Grant Russell has a pretty desirable life. The attorney specializes in family law at his father-in-law’s firm in quaint Arbor, Iowa. He lives with his wife and their two young daughters in a farmhouse on a big spread outside of town. One morning, while jogging down his road, Grant comes across two men in a pickup truck knocking over his neighbors’ mailboxes with a baseball bat. When Grant confronts them, they pelt him with a beer can and drive off, leaving him angry and more than a little embarrassed. He tries to forget the incident. He has enough to worry about at work; a colleague’s imminent retirement means he will become a full partner of the firm. What’s more, Lenore Patton, another colleague, has been making it clear that she wishes to sleep with him. When the truck containing the two mailbox vandals cuts off Grant in traffic, he gets the plate numbers and decides to call the sheriff, a decision which he quickly comes to second guess: “If there’s one thing I know about myself it’s that I’m not comfortable with confrontation and so I avoid it whenever possible. And as I thought about that, I had to ask myself again what the hell I was thinking in my weekend set-to over the mailboxes.” The vandals, cousins and small-time criminals named Rodney and Eugene Rickart, realize who turned them in and begin taking their revenge on Grant with increasingly aggressive acts of destruction. Even worse, Lenore Patton—spurned by Grant’s rejections of her advances—agrees to represent them in a harassment complaint against Grant. What began as a simple matter of mailbox vandalism quickly balloons into something far more sinister, and it won’t end before multiple people are dead.

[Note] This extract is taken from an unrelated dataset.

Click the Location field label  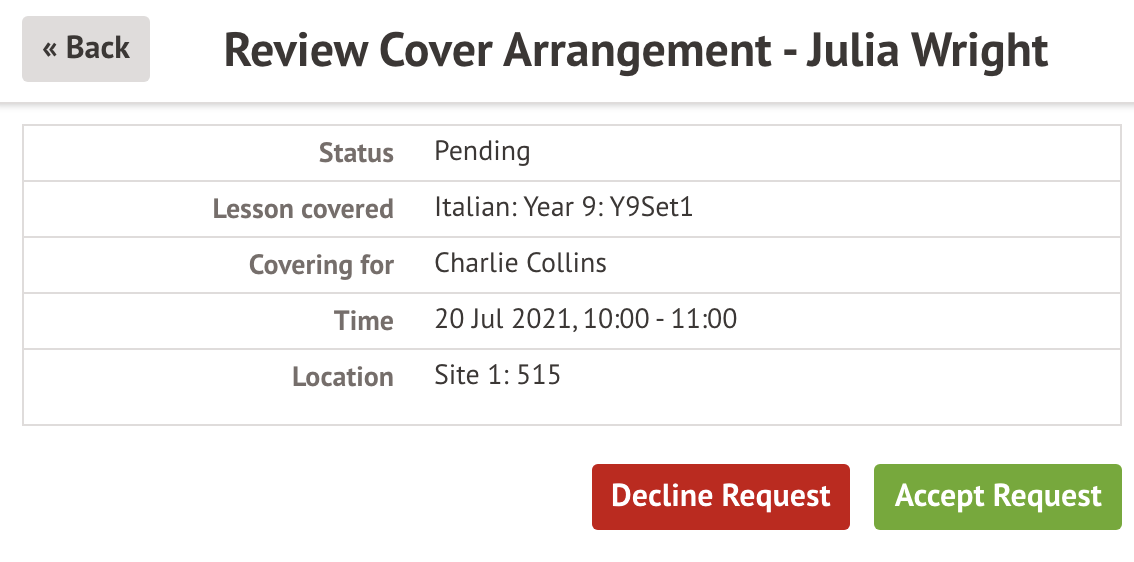[x=342, y=377]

Smelser writes in clean, expressive prose that captures Grant’s increasing paranoia as the plot develops: “I suddenly realized I had no idea what kind of guys these were or what they were capable of. Irresponsible, hard-drinking rednecks, yes. But were they dangerous?” Grant’s insecurity is a great driving force of the narrative and lends some depth to a character who might have otherwise seemed contrived. The author has a knack for getting quickly at characters’ deeper motivations, allowing the reader to connect with them in a way that is not often seen in a legal thriller. Smelser is comfortable allowing his cast to be flawed in mundane ways, which lends the story a whiff of disturbing inevitability. The exception is perhaps the flat, manipulative Lenore Patton. Smelser guides the plot in interesting directions from start to finish, as small decisions and secrets compound to unleash unanticipated and tragic ramifications. Once the reader begins listening to Grant’s tale, they may not be able to walk away.
A controlled, entertaining legal thriller about a lawyer dragged into a lawless conflict.